After sitting measurements were completed, the patient was allowed to rest for a minimum of 30 minutes to allow for the eye to reestablish a state of equilibrium. This time interval was based on an assumption of exponential decay of IOP during tonography and an exponential recovery after removal of the weight.¹⁶ We conservatively estimated that IOP would recover half as fast as the IOP decay, and thus estimated that 30 minutes would provide at least 5 half-lives for recovery assuming a 5 minute measurement. The patient was then placed in the supine position. A minimum of 5 minutes was allowed to elapse once the patient was in the supine position before starting measurements, allowing for autonomic, postural, and hormonal changes to stabilize.¹⁷ Previous research has shown that little change occurs between 2 minutes and 5 minutes after a position change.¹¹ However, we selected a 5 minute interval as a conservative measure to ensure steady state. Baseline IOP for the supine position was measured, followed by constant weight Schiotz tonography in each eye using the protocol described above.

Data from the tonography tracing were collected electronically and was exported to a standard spreadsheet (Excel; Microsoft Corp., Redmond, WA) file. Data were fitted to a second order polynomial to help determine the adequacy of the collected sample. If tracings were erratic with multiple unusual spikes, rises, and falls, they were to be deemed inadequate for the study. Experience from previous studies using this method has shown that these tracings generally show little correlation to the derived curve of best fit. Tracings with a poorly fitted curve may occur for a variety of reasons including patient tenseness and anxiety, uncontrollable tendency to fall asleep, incidental interruptions such as a sudden wave of intestinal peristalsis, or technician error. Our protocol required poor tracings to be excluded from the final analysis. However, all tracings were adequate and none were excluded from the final data analysis. Values for the initial steady state IOP and the outflow facility were determined based on standard tables and normograms.¹⁸

Based on our previous research from a similar subject population,¹⁹ outflow facility would need to decrease by 52% in the supine position to account for the measured IOP change, assuming sitting EVP of 9 mm Hg and constant uveoscleral outflow rate.
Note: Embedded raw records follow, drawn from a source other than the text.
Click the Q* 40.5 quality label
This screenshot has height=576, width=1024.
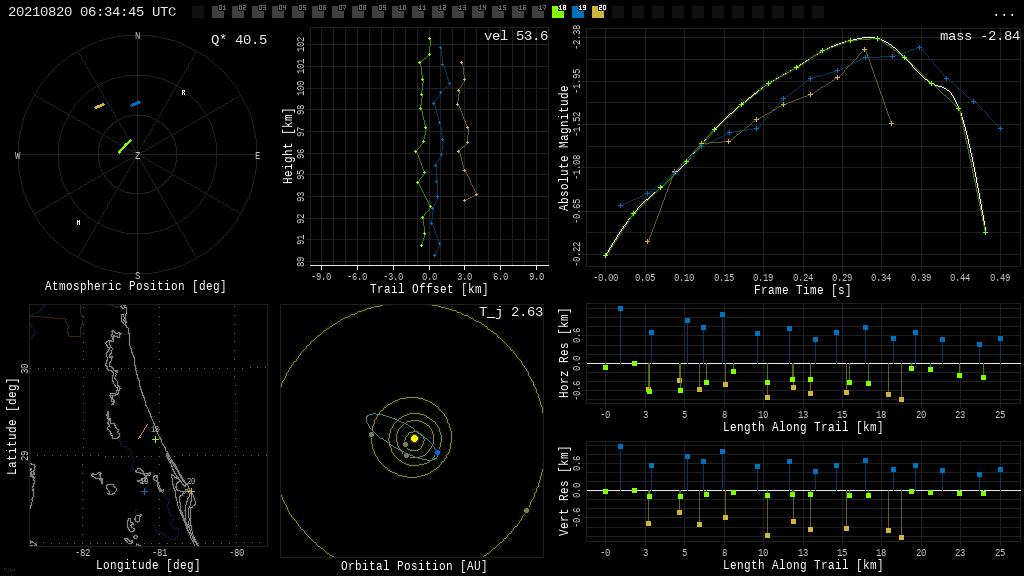point(238,40)
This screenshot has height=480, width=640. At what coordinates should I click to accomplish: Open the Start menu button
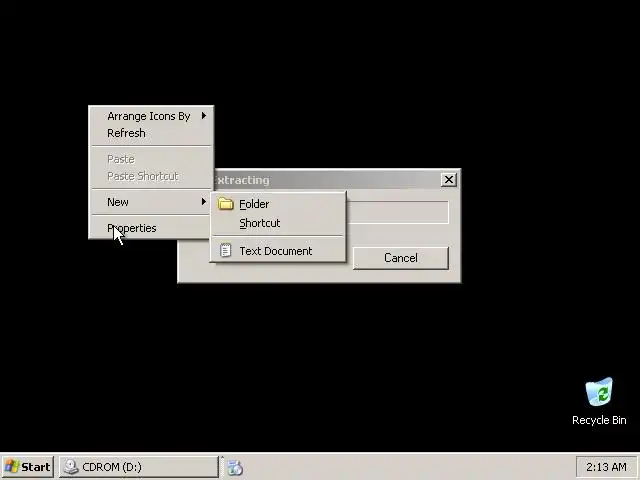[27, 467]
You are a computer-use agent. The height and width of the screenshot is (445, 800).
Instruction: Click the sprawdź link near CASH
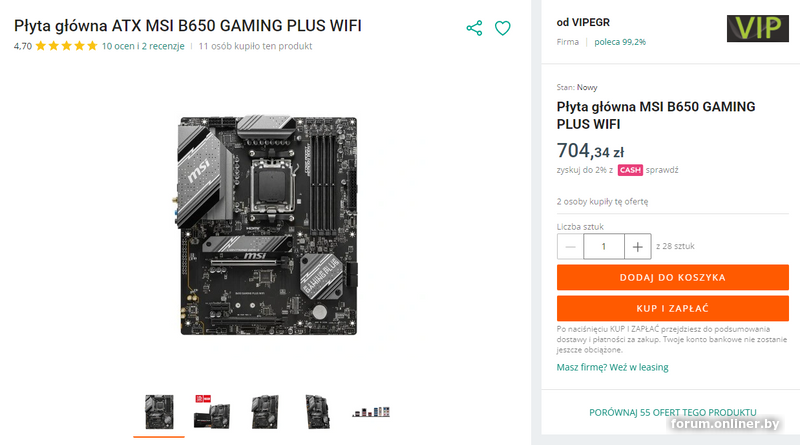(x=662, y=170)
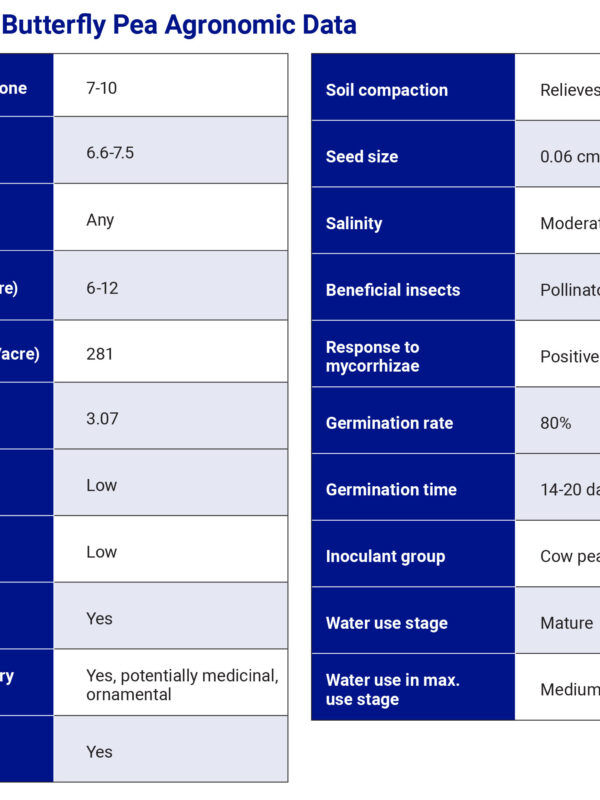Click the Water use in max. use stage cell

click(392, 689)
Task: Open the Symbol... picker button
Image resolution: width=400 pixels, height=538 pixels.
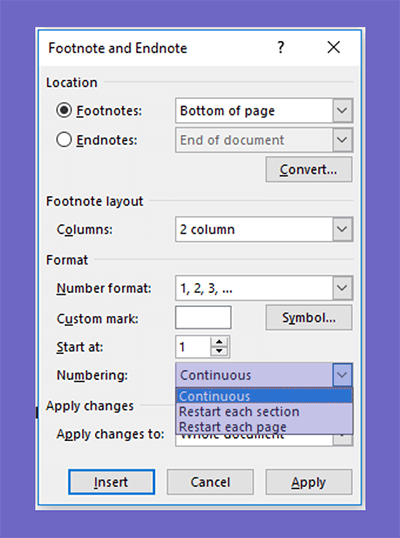Action: (309, 318)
However, outflow facility is unlikely to be the only cause of postural IOP change. Therefore, we designed our study to detect a 20% change in facility between the sitting and supine positions, which is the amount of change required to account for non-EVP related IOP variations based on the results of Weinreb et al.⁸ Our study, based on 42 observations from 21 subjects, had a power of 82%, α = 0.05, assuming a normal supine outflow facility to be 0.27 ± 0.11 μL/mL/mm Hg, based on our previous research.¹⁹ Since data from both eyes were included as individual measurements, statistical significance was determined using Generalized Estimating Equation (GEE) models. GEE models allow for analysis of paired data where a correlation may exist between the pairs without having to explicitly define a model for the origin of their dependency. Statistical significance was assumed for P < 0.05.

Results

Twenty-one subjects were recruited with a mean age of 31.6 ± 6.9 years, ranging from 24 to 45 years of age (Table 1). There were slightly more males recruited into the study, with 12 males and 9 females. Sixteen subjects were Caucasian, with the remaining five being of Hawaiian, East Asian, and South Asian descent. All recruited subjects were healthy, with no known ocular conditions, no systemic medications use, and normal ophthalmic examinations.

Table 1.

View Table

Characteristics of Study Population*

IOP in the sitting and supine positions measured by pneumatonometry were 17.8 ± 1.7 mm Hg and 19.9 ± 1.6 mm Hg, respectively. This difference was statistically significant (P < 0.001). IOP in the sitting position ranged from 15.0 to 21.0 mm Hg, and in the supine position from 16.5 to 21.5 mm Hg. Tonographic outflow facility in the sitting position ranged from 0.17 to 0.52 μL/mL/mm Hg with a mean of 0.30 ± 0.08 μL/mL/mm Hg, while in the supine position facility ranged from 0.13 to 0.55 μL/mL/mm Hg with a mean of 0.28 ± 0.09 μL/mL/mm Hg (Table 2). The difference in outflow facility between the sitting and supine positions was not statistically significant (P = 0.37).

Table 2.

View Table

IOP and Tonographic Outflow Facility

Comparison of data between right and left eyes showed no significant differences (Table 3). Data were also compared between male and female patients for both IOP (P = 0.17) and outflow facility (P = 0.90) and showed no significant differences (Table 4). Comparison of subgroups of subjects aged 24 to 34 years versus 35 to 45 years showed no statistically significant difference in outflow facility (P = 0.38) or IOP (P = 0.29).

Table 3.

View Table

IOP and Tonographic Outflow Facility in Right versus Left Eyes

Table 3.

IOP and Tonographic Outflow Facility in Right versus Left Eyes

	Position	Right Eye	Left Eye
Outflow facility, μL/mL/mm Hg	Sitting	0.29 ± 0.07	0.30 ± 0.10
	Supine	0.28 ± 0.07	0.28 ± 0.11
IOP, mm Hg	Sitting	17.81 ± 1.9	17.76 ± 1.7
	Supine	19.94 ± 1.7	19.83 ± 1.6

Table 4.

View Table

Male versus Female Patients

Table 4.

Male versus Female Patients

	Position	Male	Female
Outflow facility, μL/mL/mm Hg	Sitting	0.296 ± 0.09	0.293 ± 0.08
	Supine	0.276 ± 0.09	0.278 ± 0.08
IOP, mm Hg	Sitting	17.87 ± 1.8	17.67 ± 1.7
	Supine	19.52 ± 1.6	20.38 ± 1.6

Discussion

Elevation of IOP associated with a change from an upright to a recumbent position is the major contributor to nocturnal IOP elevations in normal subjects as well as glaucoma patients.^20–22 This change is partially, but not completely, explained by hydrostatic changes in the eye, specifically an increase in EVP associated with the recumbent position. Since the average adult sleeps in a near recumbent position between 7 and 8.6 hours a day,²³ with the amount of sleep decreasing in the elderly to around 6.5 hours,²⁴ a clearer understanding of the mechanisms for positional changes in IOP is essential.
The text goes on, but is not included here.